With time a crucial factor, the female dispatcher tries desperately to convince the nurse to take action, lamenting, “I don’t understand why you’re not willing to help this patient. Is there anybody that works there that’s willing to do it?”

“We can’t do that,” the nurse says. “That’s what I’m trying to say.”

“Are we just going to let this lady die?” the dispatcher says.

“Well, that’s why we’re calling 9-1-1,” the nurse replies.

“Is there a gardener … any staff? Anybody that doesn’t work for you, anywhere?” the dispatcher asks.”Can we flag someone down in the street and get them to help this lady? As a human being, I don’t, you know, is there anybody that’s willing to help this lady and not let her die?”

The nurse replies, “Um, not at this time.”

It was too late to save Bayless by the time paramedics arrived.

According to the Associated Press, staff members are “required to perform and provide CPR” unless there’s a do-not-resuscitate order, said Greg Crist, a senior vice president at the American Health Care Association.

Bayless did not have such an order on file at the facility, Battalion Chief Anthony Galagaza of the Bakersfield Fire Department told AP. That’s when firefighters immediately began CPR, continuing until she reached the hospital.

“Our practice is to immediately call emergency medical personnel for assistance and to wait with the individual needing attention until such personnel arrives,” Jeffrey Toomer, executive director of Glenwood Gardens, said in a statement to NBC’s “Today” show. “That is the protocol we followed.”

Maribeth Bersani, of the Assisted Living Federation of America, told CBS News: “There’s no requirement that the people in the building be trained to perform CPR, so a company could state in a policy they don’t want anyone to initiate CPR.”

Bakersfield Police are handling the criminal probe, but so far have not come up with any charges.

Jack Ford, a legal analyst for CBS, called the scenario “morally reprehensible,” and said the question involves, “a legal responsibility and legal liability.”

Ford said: “What’s the agreement that this woman and her family had with this home, and … it was a residential facility, not a nursing home, assisted living. Very different if it was that. So if in their agreement they say specifically, ‘We do not provide emergency medical care. We will get somebody for you,’ then that could shield them from some problems. Then other question is, what are your reasonable expectations. When they sold this as a sales pitch, did they say, ‘Look, we have wonderful workout facilities, wonderful dining facilities and we have medical people on site here.’ Well, you know then, despite what might be in the agreement there, you have a reasonable expectation.”

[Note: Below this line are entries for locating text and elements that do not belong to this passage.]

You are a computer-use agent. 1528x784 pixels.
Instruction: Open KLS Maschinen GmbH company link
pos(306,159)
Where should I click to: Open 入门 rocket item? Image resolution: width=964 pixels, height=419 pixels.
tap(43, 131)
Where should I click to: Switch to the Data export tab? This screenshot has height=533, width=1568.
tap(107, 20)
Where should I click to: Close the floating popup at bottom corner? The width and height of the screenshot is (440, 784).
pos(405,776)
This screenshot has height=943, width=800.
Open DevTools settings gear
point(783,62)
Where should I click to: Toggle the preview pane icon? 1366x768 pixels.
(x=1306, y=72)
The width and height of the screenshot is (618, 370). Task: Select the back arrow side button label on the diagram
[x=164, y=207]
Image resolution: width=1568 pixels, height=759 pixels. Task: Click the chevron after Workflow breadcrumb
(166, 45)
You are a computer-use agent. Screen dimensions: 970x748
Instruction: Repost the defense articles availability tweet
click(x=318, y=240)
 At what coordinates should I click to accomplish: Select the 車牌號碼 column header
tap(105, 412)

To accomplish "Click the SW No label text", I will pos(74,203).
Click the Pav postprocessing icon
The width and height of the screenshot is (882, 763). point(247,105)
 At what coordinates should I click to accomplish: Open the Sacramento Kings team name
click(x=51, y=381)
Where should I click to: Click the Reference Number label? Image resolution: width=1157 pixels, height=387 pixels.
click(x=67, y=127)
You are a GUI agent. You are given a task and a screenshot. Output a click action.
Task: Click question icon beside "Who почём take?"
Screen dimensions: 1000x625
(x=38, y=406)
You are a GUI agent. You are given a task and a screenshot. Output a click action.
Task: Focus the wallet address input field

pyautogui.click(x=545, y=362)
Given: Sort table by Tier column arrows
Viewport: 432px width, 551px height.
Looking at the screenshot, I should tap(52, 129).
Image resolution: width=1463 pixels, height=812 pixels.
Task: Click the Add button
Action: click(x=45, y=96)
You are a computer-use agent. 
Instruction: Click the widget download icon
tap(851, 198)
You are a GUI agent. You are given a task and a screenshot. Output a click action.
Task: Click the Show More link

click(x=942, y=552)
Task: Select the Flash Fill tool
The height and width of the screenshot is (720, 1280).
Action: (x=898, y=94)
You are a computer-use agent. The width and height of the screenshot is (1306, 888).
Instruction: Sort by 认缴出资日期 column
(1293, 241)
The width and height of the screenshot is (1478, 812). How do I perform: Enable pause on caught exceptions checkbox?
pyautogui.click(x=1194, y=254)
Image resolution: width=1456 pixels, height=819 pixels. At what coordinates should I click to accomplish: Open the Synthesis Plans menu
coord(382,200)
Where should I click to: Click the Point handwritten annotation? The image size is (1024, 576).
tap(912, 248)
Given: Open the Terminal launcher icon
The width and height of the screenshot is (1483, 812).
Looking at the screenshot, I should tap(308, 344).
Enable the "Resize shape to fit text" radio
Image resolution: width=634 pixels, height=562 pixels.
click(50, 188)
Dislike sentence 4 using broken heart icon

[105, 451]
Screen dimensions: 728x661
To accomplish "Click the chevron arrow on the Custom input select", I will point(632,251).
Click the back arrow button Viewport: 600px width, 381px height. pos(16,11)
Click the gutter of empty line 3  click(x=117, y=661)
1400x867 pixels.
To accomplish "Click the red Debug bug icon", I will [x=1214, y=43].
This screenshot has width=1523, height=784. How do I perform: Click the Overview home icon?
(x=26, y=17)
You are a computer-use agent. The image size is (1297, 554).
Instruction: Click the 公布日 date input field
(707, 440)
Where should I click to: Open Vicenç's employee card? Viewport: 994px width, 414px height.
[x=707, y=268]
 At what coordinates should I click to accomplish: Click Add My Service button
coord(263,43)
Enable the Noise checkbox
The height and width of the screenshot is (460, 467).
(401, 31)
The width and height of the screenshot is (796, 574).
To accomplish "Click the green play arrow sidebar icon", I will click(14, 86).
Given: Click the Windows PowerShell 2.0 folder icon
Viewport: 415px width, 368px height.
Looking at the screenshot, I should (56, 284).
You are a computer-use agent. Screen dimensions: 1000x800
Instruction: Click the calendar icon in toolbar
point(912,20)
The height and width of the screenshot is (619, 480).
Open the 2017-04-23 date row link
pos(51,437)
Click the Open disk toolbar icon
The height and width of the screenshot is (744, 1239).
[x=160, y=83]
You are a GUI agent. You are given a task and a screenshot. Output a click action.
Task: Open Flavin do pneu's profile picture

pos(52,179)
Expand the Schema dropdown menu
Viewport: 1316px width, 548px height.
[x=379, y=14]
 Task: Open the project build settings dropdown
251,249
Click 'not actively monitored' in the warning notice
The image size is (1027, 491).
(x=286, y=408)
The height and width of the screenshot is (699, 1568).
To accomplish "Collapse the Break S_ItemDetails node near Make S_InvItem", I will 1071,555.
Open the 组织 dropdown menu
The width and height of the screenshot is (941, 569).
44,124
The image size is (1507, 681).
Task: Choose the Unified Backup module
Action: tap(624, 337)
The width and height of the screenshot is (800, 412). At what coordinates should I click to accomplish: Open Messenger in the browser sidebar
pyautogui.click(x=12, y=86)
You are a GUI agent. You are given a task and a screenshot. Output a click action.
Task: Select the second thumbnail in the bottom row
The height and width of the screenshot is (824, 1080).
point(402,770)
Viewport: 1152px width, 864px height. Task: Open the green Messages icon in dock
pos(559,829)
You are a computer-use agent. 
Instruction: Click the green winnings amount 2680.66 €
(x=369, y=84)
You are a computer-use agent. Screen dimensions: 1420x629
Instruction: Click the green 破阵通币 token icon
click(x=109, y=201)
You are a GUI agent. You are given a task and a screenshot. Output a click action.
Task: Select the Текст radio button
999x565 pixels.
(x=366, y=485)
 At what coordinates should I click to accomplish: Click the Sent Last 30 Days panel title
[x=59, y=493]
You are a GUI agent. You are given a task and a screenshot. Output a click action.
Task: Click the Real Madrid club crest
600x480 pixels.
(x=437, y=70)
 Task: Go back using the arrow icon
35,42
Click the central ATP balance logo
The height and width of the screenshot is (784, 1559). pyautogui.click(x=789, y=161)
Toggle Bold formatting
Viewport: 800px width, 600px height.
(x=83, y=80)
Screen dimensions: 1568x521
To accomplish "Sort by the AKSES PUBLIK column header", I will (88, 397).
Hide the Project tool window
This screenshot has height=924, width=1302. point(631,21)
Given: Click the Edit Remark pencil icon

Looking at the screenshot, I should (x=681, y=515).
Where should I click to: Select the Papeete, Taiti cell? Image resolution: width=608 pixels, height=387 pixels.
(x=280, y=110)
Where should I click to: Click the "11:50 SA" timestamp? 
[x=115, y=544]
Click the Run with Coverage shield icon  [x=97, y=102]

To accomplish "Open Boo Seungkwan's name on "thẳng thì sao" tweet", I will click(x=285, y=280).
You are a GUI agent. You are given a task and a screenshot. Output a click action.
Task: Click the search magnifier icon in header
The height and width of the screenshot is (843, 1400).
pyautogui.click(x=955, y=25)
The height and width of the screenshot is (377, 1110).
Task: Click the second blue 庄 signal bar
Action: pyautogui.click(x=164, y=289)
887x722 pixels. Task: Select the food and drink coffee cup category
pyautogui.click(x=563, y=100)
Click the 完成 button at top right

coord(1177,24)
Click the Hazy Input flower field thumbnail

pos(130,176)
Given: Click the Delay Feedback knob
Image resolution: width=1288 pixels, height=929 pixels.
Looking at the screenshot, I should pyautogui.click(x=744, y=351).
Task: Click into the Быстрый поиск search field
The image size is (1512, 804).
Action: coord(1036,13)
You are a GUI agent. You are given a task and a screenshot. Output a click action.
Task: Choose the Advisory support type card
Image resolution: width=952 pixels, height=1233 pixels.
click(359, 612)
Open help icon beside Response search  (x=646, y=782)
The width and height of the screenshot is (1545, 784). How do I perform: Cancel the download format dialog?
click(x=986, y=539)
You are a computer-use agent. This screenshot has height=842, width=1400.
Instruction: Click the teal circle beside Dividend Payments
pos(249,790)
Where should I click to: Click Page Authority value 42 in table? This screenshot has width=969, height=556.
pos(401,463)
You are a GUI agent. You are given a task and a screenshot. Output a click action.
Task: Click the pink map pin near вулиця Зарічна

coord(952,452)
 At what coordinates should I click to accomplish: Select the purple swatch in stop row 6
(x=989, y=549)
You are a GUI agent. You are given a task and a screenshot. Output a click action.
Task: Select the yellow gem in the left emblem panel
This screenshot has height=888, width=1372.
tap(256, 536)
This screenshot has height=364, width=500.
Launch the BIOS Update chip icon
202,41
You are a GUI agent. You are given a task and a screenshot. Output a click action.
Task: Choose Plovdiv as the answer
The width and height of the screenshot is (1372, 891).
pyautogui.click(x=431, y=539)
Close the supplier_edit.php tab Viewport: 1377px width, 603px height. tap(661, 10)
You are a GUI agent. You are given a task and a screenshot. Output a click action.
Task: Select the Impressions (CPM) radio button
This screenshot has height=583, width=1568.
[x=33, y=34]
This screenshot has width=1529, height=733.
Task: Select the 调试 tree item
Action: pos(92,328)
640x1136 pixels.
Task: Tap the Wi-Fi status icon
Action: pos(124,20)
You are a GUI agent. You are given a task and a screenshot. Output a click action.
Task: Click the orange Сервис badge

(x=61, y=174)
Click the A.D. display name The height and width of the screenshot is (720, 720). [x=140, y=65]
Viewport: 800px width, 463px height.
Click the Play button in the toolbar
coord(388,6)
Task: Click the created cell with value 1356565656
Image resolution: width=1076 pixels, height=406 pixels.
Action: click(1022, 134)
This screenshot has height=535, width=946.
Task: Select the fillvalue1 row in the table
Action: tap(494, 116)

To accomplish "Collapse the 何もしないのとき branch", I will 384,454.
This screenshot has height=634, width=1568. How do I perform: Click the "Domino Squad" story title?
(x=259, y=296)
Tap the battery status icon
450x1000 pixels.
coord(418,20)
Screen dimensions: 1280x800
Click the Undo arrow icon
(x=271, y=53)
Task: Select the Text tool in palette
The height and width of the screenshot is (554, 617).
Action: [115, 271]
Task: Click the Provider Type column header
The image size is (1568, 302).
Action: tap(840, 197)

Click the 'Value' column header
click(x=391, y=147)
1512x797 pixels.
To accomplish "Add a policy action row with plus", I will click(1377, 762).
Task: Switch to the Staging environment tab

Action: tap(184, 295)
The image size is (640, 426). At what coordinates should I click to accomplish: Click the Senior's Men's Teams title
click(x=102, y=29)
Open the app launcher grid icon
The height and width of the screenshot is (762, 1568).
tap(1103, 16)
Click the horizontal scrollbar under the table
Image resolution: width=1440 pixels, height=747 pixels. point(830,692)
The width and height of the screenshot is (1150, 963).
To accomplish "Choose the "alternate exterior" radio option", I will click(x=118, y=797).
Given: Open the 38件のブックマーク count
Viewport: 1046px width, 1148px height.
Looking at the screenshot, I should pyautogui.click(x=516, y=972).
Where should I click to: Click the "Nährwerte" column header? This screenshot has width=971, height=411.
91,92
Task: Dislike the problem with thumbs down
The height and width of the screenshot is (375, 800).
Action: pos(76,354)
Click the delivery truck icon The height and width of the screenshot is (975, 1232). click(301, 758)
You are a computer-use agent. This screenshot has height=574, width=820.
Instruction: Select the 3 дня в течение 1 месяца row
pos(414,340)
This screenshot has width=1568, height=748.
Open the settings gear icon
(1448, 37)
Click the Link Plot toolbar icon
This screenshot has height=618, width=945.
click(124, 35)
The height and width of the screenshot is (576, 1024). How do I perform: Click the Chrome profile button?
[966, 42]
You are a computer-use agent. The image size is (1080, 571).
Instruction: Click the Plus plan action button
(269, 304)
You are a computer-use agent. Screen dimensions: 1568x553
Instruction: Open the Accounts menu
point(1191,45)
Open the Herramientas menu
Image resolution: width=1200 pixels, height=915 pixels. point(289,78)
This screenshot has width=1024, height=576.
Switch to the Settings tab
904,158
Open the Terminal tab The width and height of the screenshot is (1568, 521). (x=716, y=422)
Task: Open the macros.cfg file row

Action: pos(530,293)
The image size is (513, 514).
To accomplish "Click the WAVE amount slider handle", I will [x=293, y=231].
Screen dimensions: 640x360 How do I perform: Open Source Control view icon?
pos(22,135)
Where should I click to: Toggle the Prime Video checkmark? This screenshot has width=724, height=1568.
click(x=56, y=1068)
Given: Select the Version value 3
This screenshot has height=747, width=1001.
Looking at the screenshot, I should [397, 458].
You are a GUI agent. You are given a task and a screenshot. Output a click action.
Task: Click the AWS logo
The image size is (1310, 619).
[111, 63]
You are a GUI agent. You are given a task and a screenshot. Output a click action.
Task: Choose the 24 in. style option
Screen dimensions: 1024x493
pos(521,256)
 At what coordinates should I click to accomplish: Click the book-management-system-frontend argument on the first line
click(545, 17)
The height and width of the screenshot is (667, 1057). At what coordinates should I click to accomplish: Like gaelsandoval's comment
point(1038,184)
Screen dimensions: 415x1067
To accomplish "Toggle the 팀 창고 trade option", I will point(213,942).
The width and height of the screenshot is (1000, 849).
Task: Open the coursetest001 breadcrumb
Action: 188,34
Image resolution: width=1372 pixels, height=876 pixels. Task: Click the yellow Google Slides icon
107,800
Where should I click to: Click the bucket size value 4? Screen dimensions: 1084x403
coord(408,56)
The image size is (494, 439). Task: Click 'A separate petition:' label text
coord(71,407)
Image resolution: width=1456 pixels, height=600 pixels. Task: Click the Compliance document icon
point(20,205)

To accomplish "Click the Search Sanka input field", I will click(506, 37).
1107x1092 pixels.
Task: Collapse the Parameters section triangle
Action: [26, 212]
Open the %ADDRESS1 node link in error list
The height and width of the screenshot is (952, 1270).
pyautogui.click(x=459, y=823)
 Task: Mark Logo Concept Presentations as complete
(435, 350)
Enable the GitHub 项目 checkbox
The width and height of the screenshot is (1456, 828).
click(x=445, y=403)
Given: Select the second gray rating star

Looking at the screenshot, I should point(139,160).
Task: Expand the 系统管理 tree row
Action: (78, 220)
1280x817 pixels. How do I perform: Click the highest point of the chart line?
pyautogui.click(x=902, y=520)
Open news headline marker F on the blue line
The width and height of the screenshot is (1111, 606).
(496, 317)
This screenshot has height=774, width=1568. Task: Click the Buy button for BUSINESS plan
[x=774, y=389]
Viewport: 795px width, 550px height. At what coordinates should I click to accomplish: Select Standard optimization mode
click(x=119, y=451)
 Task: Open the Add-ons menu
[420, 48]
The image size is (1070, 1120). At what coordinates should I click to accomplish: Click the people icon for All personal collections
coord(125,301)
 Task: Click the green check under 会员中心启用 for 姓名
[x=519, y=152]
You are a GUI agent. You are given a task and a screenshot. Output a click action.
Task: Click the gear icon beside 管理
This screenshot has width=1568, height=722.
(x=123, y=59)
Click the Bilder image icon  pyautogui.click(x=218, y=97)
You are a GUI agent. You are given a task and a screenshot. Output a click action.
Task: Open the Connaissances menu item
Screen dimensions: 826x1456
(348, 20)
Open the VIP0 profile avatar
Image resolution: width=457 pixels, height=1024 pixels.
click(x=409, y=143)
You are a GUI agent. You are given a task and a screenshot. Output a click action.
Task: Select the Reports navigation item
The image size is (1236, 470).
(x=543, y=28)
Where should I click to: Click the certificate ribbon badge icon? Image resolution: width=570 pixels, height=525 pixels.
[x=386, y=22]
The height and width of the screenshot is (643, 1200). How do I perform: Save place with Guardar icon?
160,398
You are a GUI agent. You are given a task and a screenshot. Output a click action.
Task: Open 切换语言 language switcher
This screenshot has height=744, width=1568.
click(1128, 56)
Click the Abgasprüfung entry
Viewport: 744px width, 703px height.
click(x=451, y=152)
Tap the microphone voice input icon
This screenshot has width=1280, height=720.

As for the woman who refused to help, Ford said she was apparently told something as an employee.

“She may well be in a tough position,” he noted . “If she was told by her employers, ‘You cannot do this, if you do, you’re in violation, and you’ll lose your job.’ Now you have a woman being told, do I try to save someone’s life and by doing so, do I risk my own job for doing it. That’s why you have to look to the employers. The reality is, some states, you are starting to pass Good Samaritan laws that say you can’t be sued if you try to stop and help somebody, the reason is people sue you sometimes if you try to stop and help somebody. You have to look at the culture of society here, the litigious nature of society. It just – it’s a terrible tragedy.”